Task statement »
Copy the entries from the line with "Like the post with thumbs-up icon" up to and including the last line of the entries, leaving the pictures out.

========================================================================

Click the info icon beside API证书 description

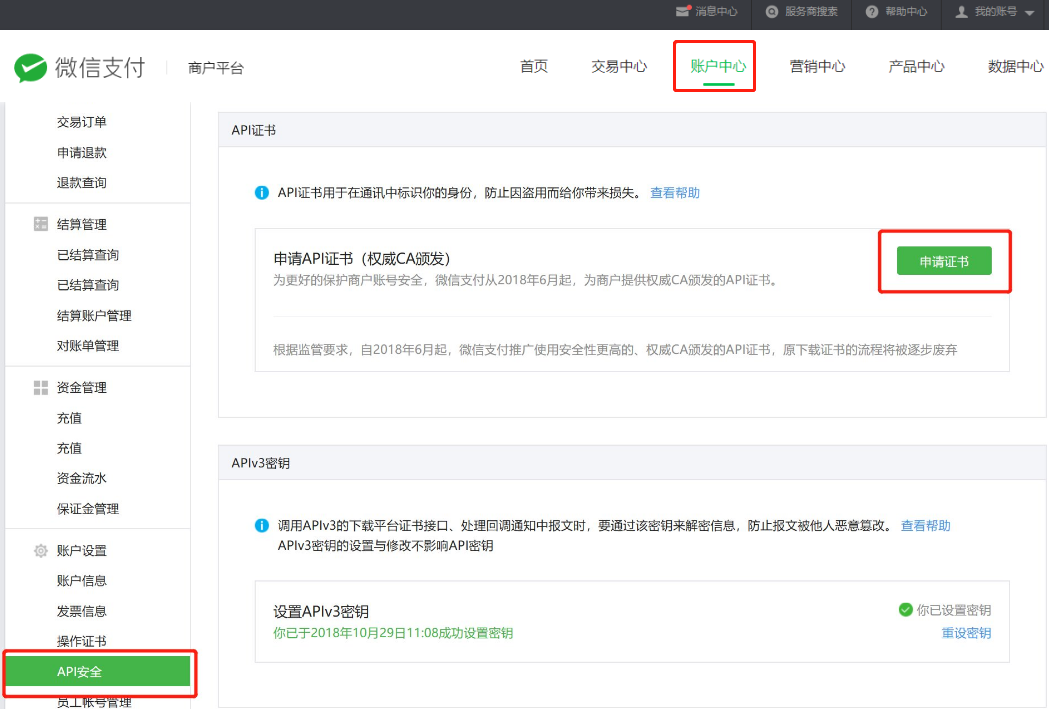coord(261,192)
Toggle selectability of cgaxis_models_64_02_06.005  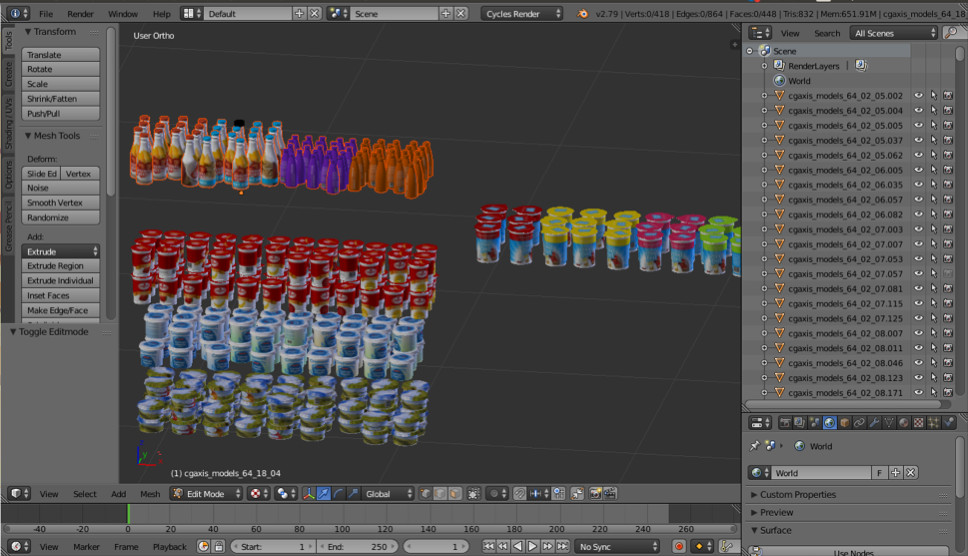[x=933, y=170]
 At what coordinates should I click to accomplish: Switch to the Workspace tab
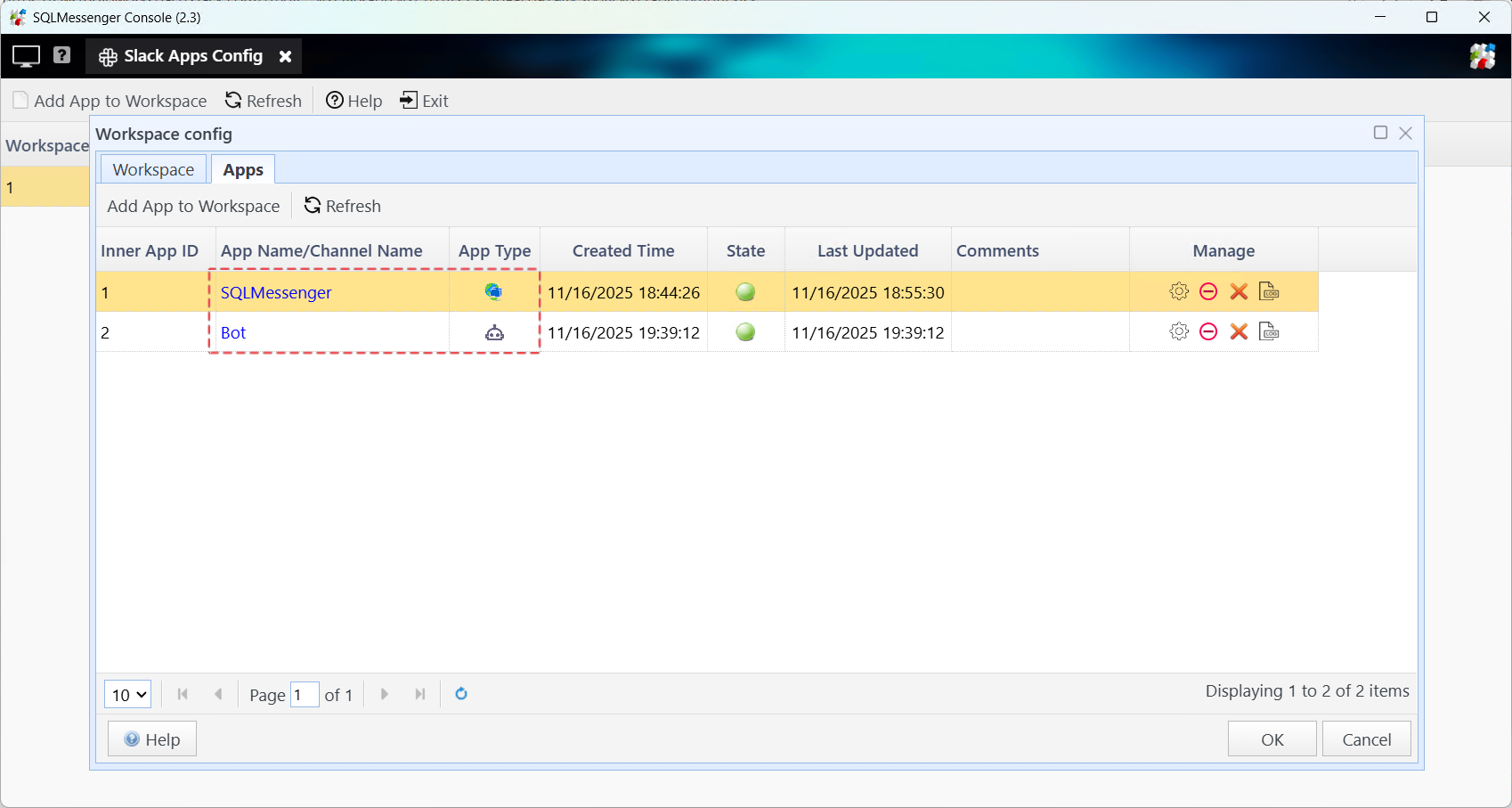pyautogui.click(x=152, y=168)
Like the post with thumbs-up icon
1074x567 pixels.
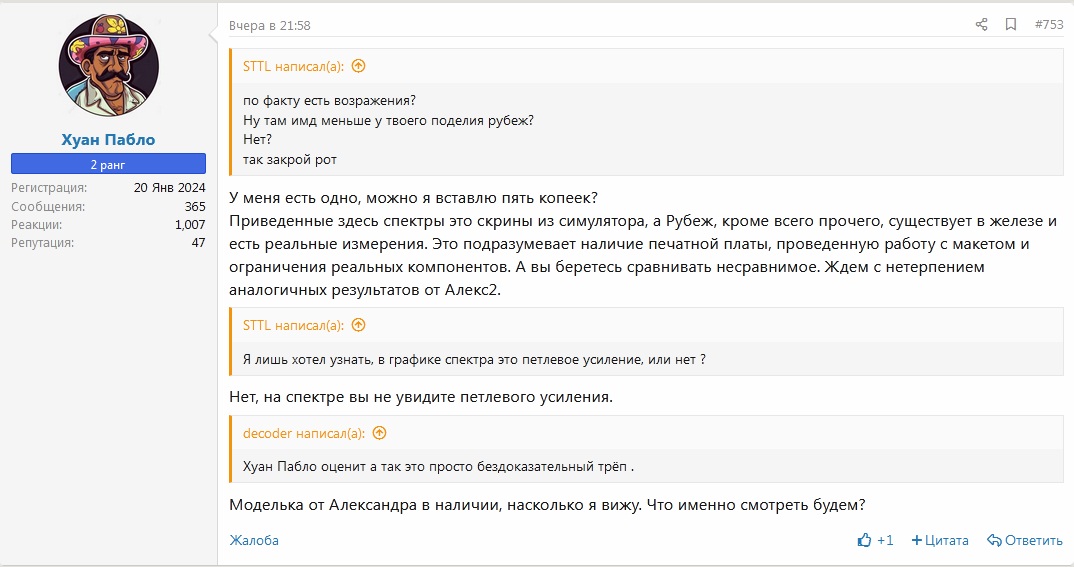[865, 540]
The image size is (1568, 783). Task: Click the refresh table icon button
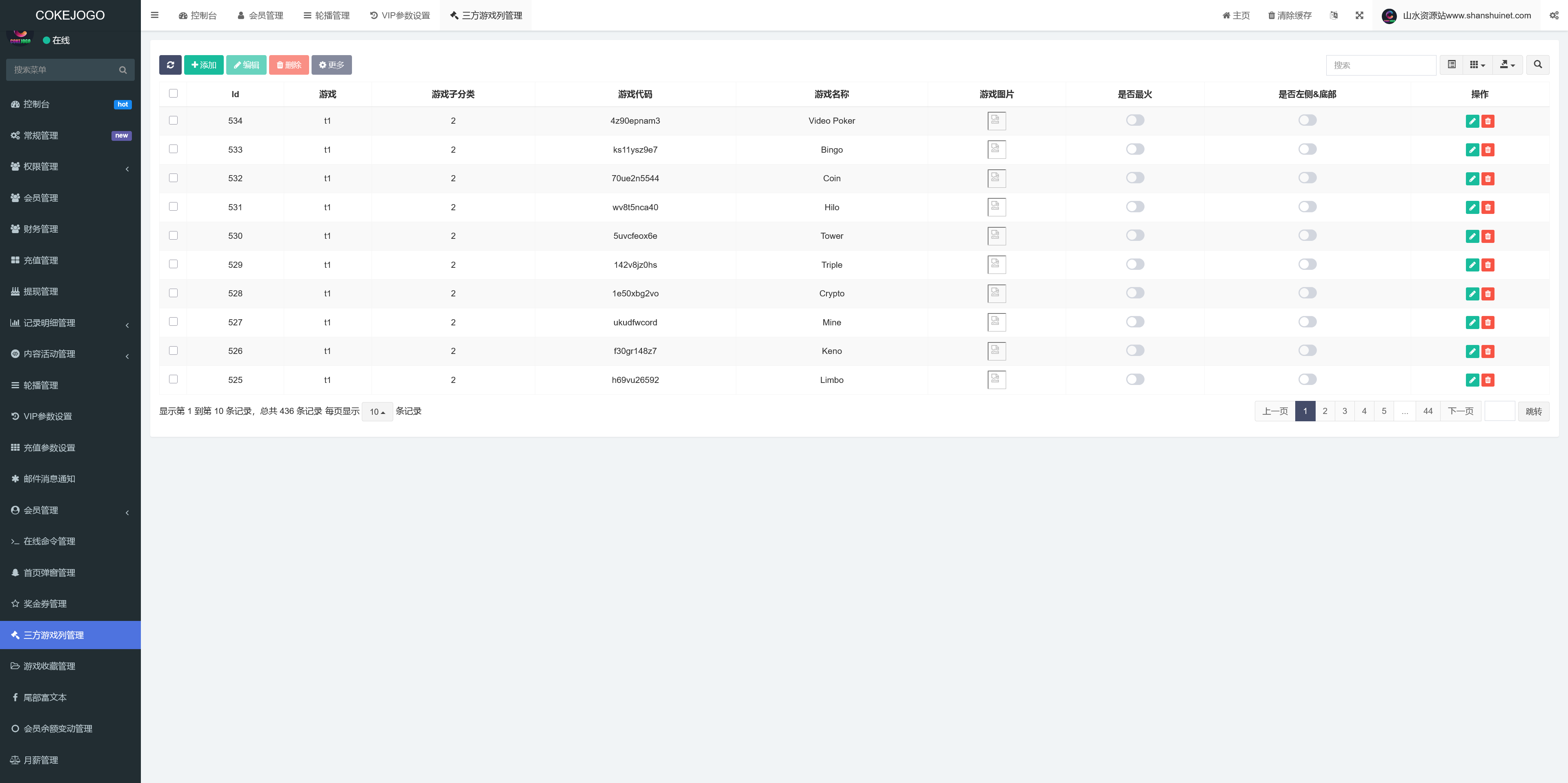point(170,65)
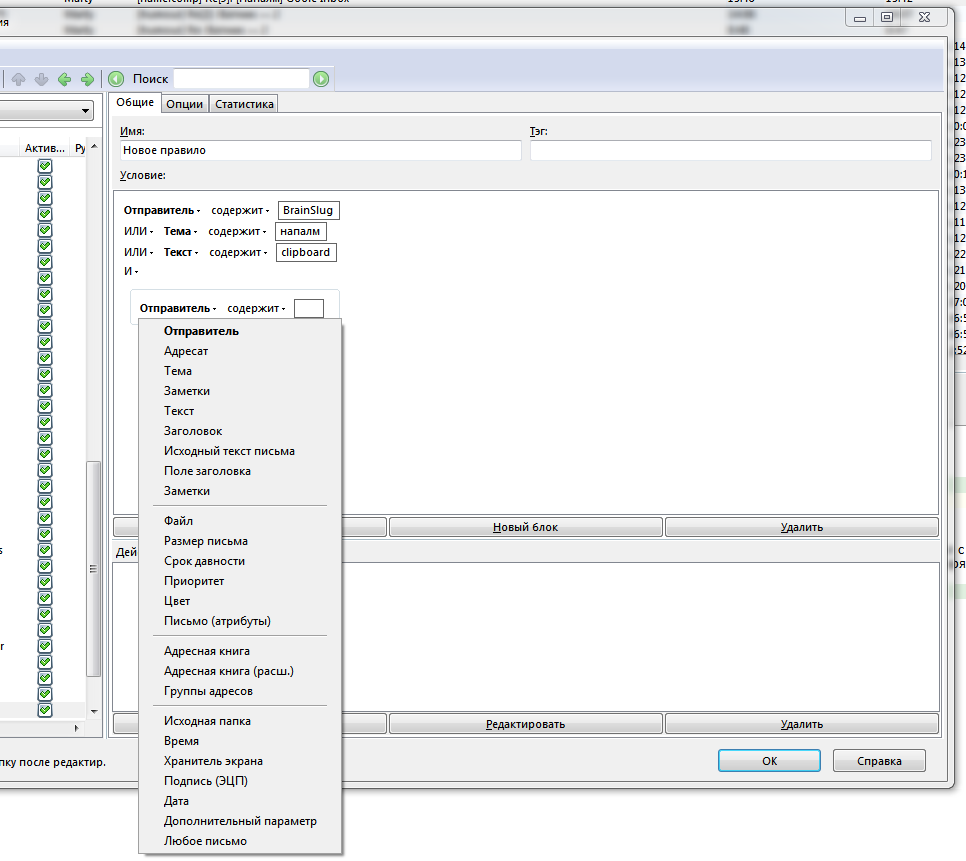This screenshot has width=966, height=861.
Task: Click search previous button left of Поиск
Action: (116, 79)
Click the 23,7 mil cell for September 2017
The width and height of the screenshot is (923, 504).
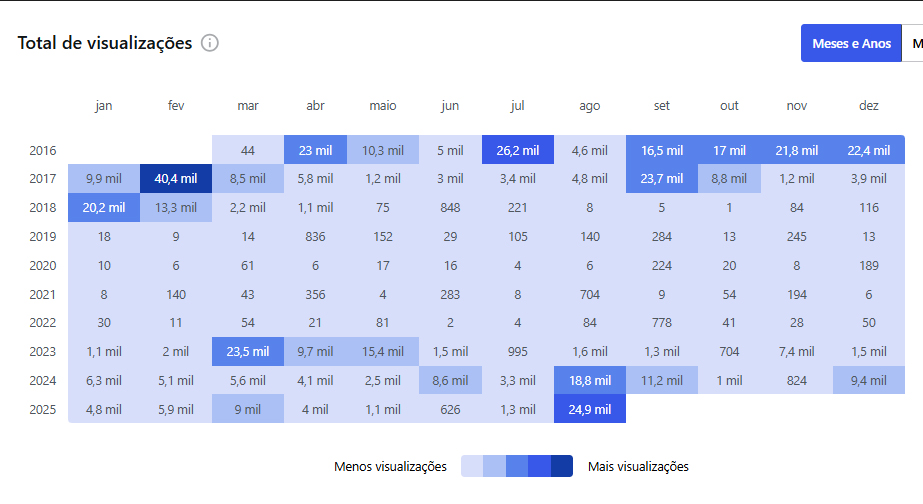coord(662,179)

========================================================================

Answer for this exercise »
Like the post with thumbs-up icon
1074x567 pixels.
[865, 540]
The image size is (1568, 783). Task: Click the refresh table icon button
point(170,65)
This screenshot has width=966, height=861.
Task: Click search previous button left of Поиск
Action: (116, 79)
Click the 23,7 mil cell for September 2017
The width and height of the screenshot is (923, 504).
coord(662,179)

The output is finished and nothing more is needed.